* EXTRACTED TEXT

Fox Television Stations is in compliance with the rules governing ownership of multiple stations in the same
market and with the national station ownership cap established by Congress. In September 2013, the FCC
commenced a proceeding to consider elimination of the so-called “UHF discount” under which UHF stations are
attributed with only 50% of the television households in their markets for purposes of calculating compliance with
the national station ownership cap. If the FCC decides to eliminate the UHF discount it may affect the Company’s
ability to acquire television stations in additional markets. It is not possible to predict the timing or outcome of the
pending proceeding.
Fox Television Stations owns two television stations in the New York DMA. By virtue of its common
ownership with News Corp due to the Murdoch Family Trust’s ownership interest in both News Corp and the
Company, Fox Television Stations also retains an attributable interest in The New York Post, a daily newspaper in
the New York DMA. On October 6, 2006, the FCC reaffirmed the Company’s permanent waiver of the
newspaper/broadcast cross-ownership rule, which allows the common ownership of the Post and WNYW(TV), and
granted a two-year temporary waiver of the rule to continue to allow the common ownership of the Post and
WWOR-TV (the “October 2006 Order”). The Company has asked the FCC to extend the permanent waiver to
WWOR-TV. The temporary waiver remains in effect pursuant to FCC precedent pending FCC action on this
request. Parties opposed to the October 2006 Order filed a petition for reconsideration with the FCC, which was
denied on May 22, 2009. Other opponents of the October 2006 Order have asked the FCC to reconsider its May 22,
2009 decision and have filed an opposition to the Company’s request for a permanent waiver. It is not possible to
predict the timing or outcome of the FCC’s action on this request for reconsideration or its effect on the Company.

* SHORT EXERCISE 1
According to the text about FCC ownership rules, on what date did the FCC deny the petition for reconsideration of the October 2006 Order?
* SHORT EXERCISE 2
Return the lines of the listing from the line containing "Expand the Servicios dropdown chevron" through the end of the listing, both ends included, with the pictures left out.
The text about FCC ownership rules and the listing are independent of each other.

(Text and element-locating records)
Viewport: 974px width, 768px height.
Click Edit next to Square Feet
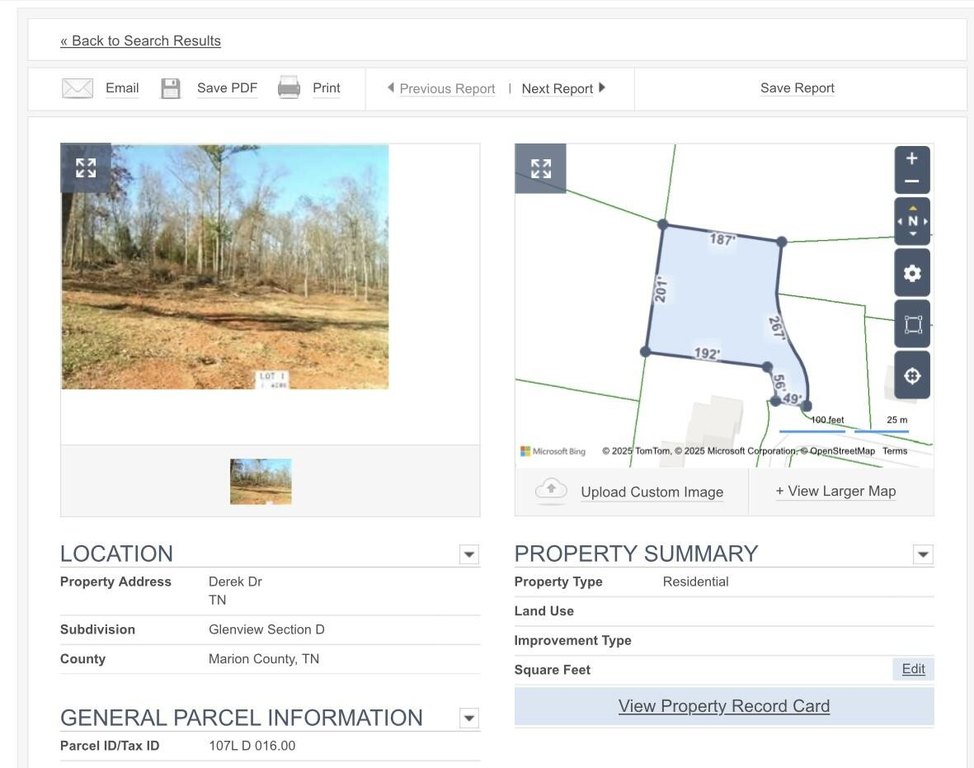tap(913, 669)
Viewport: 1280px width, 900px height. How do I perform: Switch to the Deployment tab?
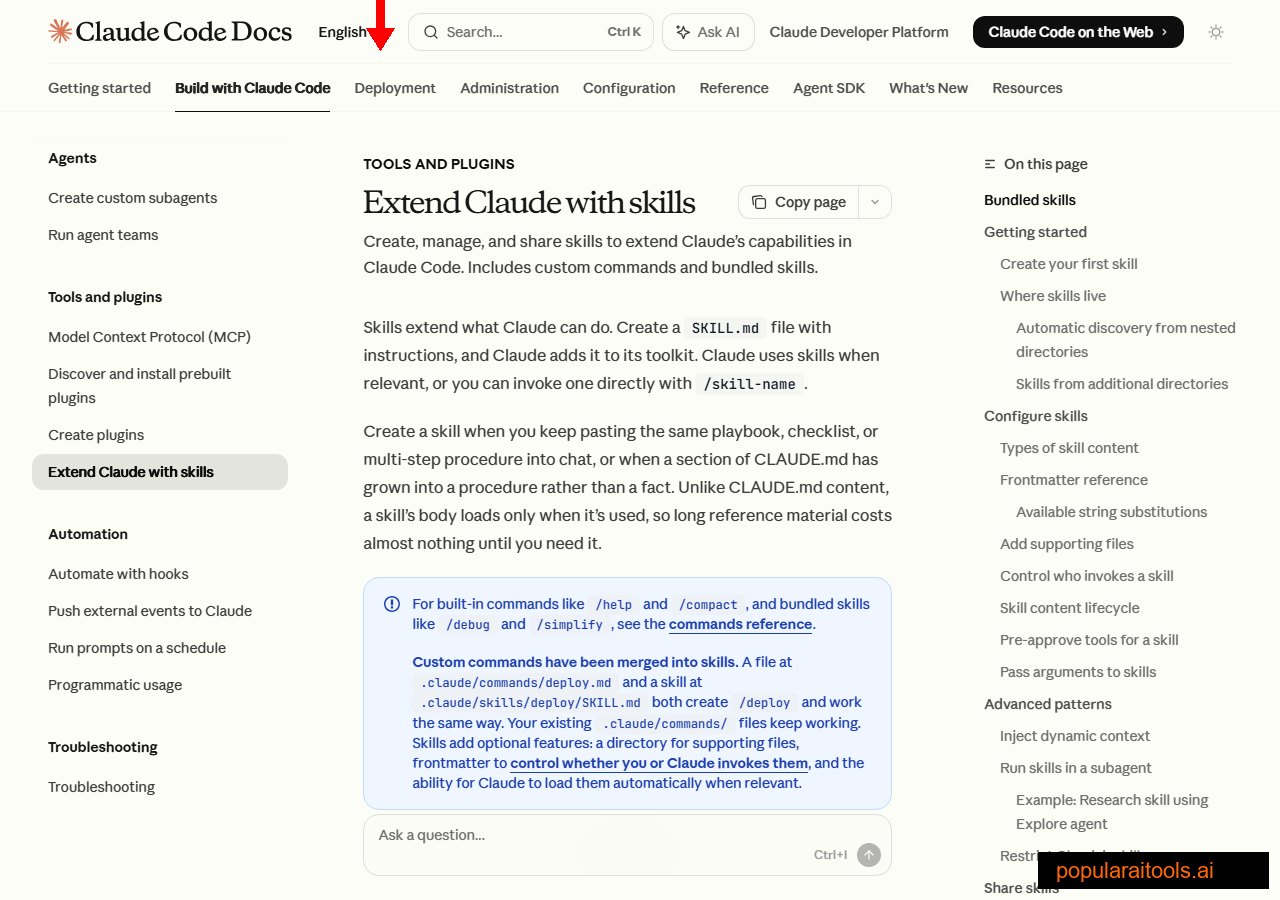pyautogui.click(x=395, y=88)
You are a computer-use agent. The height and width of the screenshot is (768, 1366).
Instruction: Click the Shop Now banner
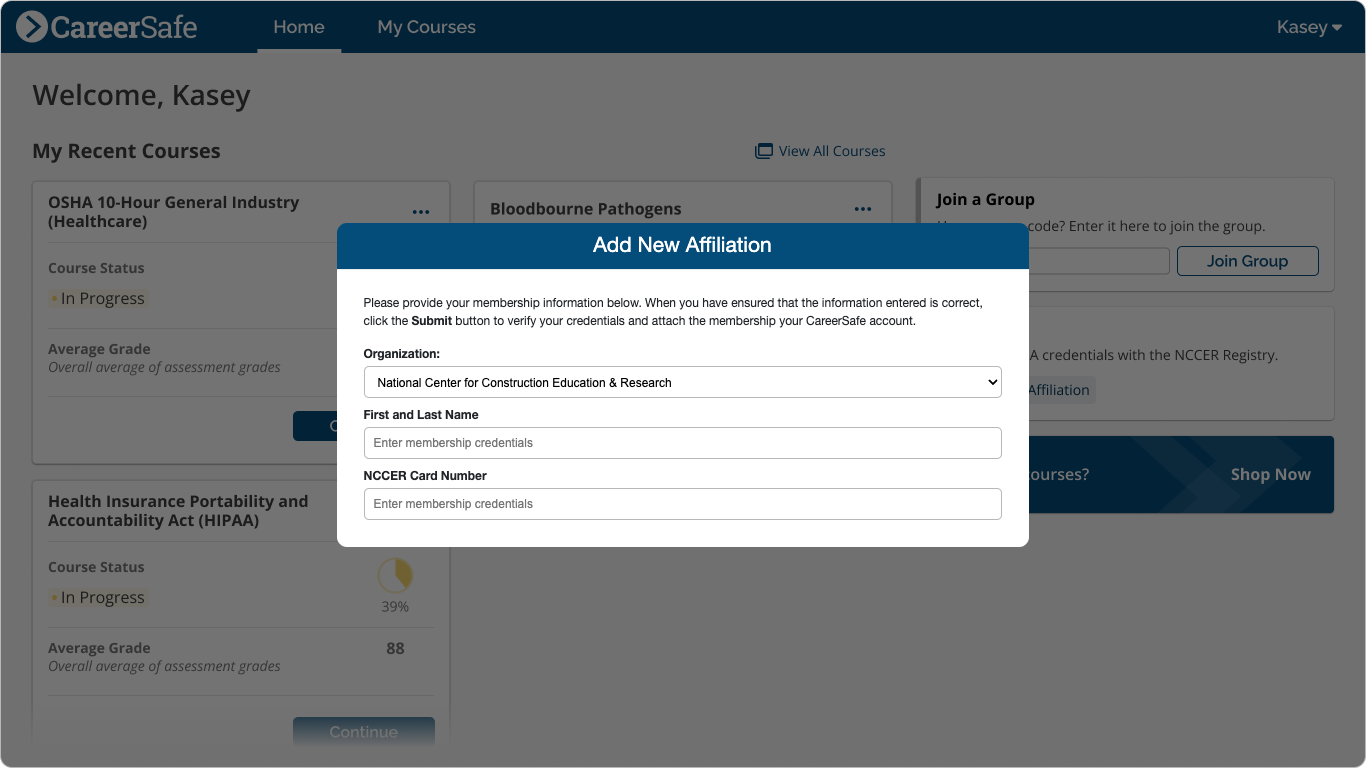(x=1270, y=474)
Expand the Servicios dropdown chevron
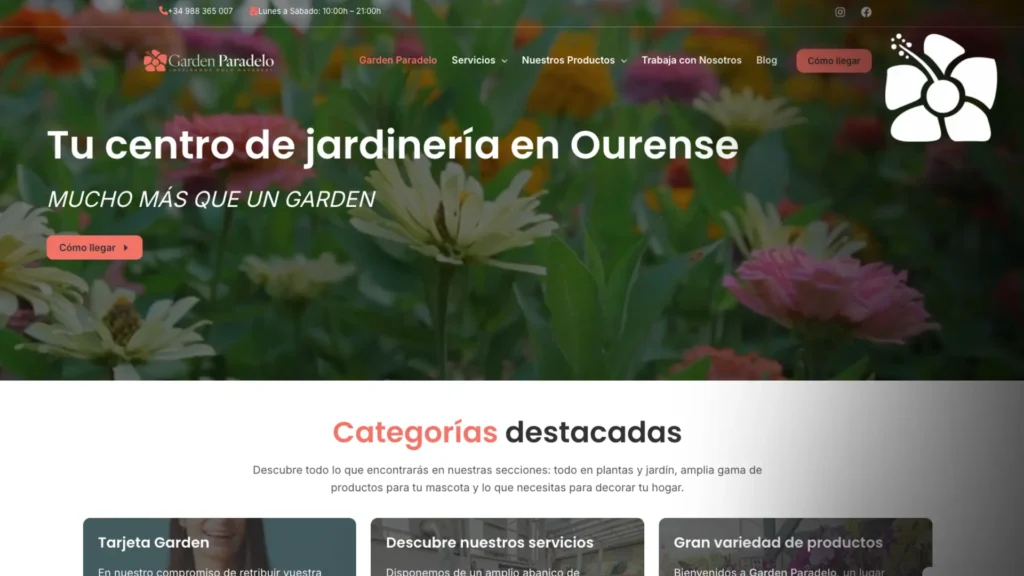This screenshot has width=1024, height=576. 504,61
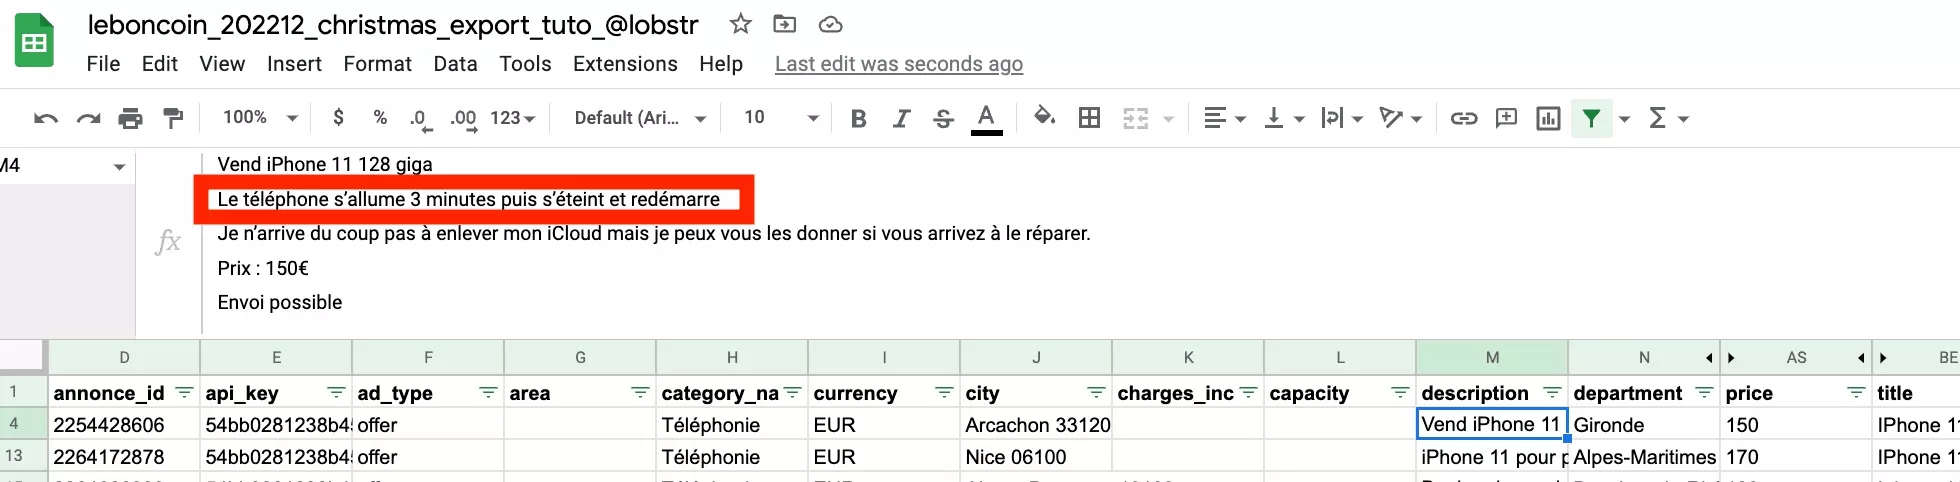Open the fill color paint bucket
The width and height of the screenshot is (1960, 482).
(1044, 118)
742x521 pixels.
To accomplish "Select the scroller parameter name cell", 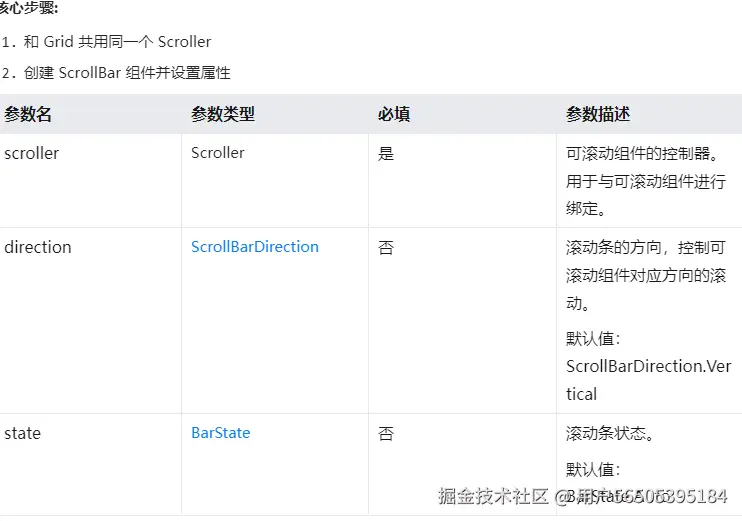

* WRITTEN SOLUTION 1
May 22, 2009.

* WRITTEN SOLUTION 2
Expand the Servicios dropdown chevron
This screenshot has width=1024, height=576. 504,61
Open the fill color paint bucket
The width and height of the screenshot is (1960, 482).
(1044, 118)
742x521 pixels.
To accomplish "Select the scroller parameter name cell", 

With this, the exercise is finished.